Sitting on the bus with the rain outside, I was pondering the mysteries of life. I don't know where the center is anymore, and things have never felt this uncertain. It's one of those troughs where all I see and know is the present, and it's certainly not the place to be. Oh, but I'm not defeated that easily. I know ways of escaping. Yes, the smell of summer rain...I remember. There certainly was another time, buried away as it is in my mind. I send my memory back to infinity, searching for something concrete to affix my thoughts on, and yours is the face it returns. It doesn't take a second for the memories to accompany it. Now I have the best ones all carefully selected, and I realize that I've forgotten how much comfort they bring. They make it quite plain that life has a broader frame than we perceive; and what's more, it's rare when we really understand the sentiment. It's strange to say, but it's almost as if I'd forgotten that it was me who went through all those times. The innocence and the happiness, that might have been a life ago, but these aren't dispassionate recollections of something I read about; the person inside all of them is me.

I can't deny that I feel some sadness: what once was one life was slowly, painfully broken in two. Once set down different roads, we had no way of finding the path towards each other. What might have been, what might have been... But no: the pain, it's had its turn. Accepting this, and just letting the past slowly cloud over my mind, I felt a moment of genuine happiness. What a moment in the midst of all manner of existential turmoil! Like a mythic lighthouse in the distance, the moment offered a reminder of why we travel through the bog in the first place. Reflecting on this miracle, I realize that I owe a great deal to the universe for making it me who has these memories, who has these feelings.

This is possibly the fourth life I'm living, and in the immediacy of the moment, I feel it to be the worst in recent memory. But I now have faith it will end. There were other mes that came before, and there is one set to succeed my current position. Uncertain as the future is, knowing it exists offers immense hope. Who knows, perhaps we'll meet again yet? Whatever the outcome, I'd like to thank you in spirit for helping remind me, for an instant, that there is a life above our lives. The thread is delicate, but it exists. Where once we danced, the vibrations linger on.

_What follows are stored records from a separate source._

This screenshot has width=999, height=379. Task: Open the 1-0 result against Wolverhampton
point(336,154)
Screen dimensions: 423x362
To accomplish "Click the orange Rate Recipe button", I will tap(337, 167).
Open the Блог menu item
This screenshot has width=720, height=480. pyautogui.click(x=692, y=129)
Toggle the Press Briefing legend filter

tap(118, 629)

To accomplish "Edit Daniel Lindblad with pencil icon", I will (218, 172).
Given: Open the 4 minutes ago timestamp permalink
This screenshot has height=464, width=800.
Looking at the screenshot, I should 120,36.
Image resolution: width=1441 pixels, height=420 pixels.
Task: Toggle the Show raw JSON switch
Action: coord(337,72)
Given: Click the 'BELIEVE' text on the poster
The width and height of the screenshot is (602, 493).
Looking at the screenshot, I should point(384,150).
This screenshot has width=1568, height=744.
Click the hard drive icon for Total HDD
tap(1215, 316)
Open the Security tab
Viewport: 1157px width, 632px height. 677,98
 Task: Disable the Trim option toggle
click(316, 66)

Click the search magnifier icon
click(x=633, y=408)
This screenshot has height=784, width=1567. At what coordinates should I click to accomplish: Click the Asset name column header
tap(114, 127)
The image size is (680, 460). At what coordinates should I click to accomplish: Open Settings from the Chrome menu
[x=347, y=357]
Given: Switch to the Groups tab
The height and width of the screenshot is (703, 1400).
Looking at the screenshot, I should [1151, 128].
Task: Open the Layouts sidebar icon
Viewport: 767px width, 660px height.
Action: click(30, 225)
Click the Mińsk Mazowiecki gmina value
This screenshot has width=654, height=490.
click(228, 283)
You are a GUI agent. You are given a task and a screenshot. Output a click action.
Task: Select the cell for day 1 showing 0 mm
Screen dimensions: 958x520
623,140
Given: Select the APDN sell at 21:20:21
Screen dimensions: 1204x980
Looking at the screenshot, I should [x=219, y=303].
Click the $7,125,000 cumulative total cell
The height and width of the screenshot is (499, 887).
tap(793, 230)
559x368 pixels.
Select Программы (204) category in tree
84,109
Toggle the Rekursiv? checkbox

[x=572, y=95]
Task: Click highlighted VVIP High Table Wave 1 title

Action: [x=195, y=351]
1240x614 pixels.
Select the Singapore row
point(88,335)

Thursday, January 07, 2010

It could well be that none of it means anything. Intersections of our respective time and space could just be the result of atoms playfully colliding. Maybe comets have not gone blazing by in signs of approval, and the stars haven't been shining so that I could find purpose in the night sky. It could be nothing more than the way the earth spins, how life plays itself out from time to time. Yes, maybe I've been singing praises in honour of a connection that simply doesn't exist. But without a little bit of faith, what good would any of it be? A life so detached would run its course without even allowing the possibility of such magic; whether I am right or wrong in this instance, I know the principle is true. So I believe. I draw on your every movement, and they speak to me with purpose and colour. We are pushed together by something, light shining through the perfect black that is always around. The destination is imminent, and it will all converge somewhere. Time, all I need is time.